§ REQUIRED WORK
Go to the line in the entries below that holds "Previous Post (52, 2507)" and repeat exactly from there through the line that holds "Morsum (Sylt) (133, 2482)", inclusive.

§ RECORD EXTRACTS

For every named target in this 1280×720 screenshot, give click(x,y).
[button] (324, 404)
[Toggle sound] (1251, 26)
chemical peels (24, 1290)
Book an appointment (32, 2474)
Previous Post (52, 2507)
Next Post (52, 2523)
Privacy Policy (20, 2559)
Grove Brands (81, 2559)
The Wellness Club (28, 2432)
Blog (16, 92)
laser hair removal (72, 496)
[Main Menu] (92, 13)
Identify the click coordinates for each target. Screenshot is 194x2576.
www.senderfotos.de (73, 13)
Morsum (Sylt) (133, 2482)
==
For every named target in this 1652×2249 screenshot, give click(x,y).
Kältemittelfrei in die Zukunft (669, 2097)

§ THE COMPLETED TASK
Previous Post (52, 2507)
Next Post (52, 2523)
Privacy Policy (20, 2559)
Grove Brands (81, 2559)
The Wellness Club (28, 2432)
Blog (16, 92)
laser hair removal (72, 496)
[Main Menu] (92, 13)
Identify the click coordinates for each target. Screenshot is 194x2576.
www.senderfotos.de (73, 13)
Morsum (Sylt) (133, 2482)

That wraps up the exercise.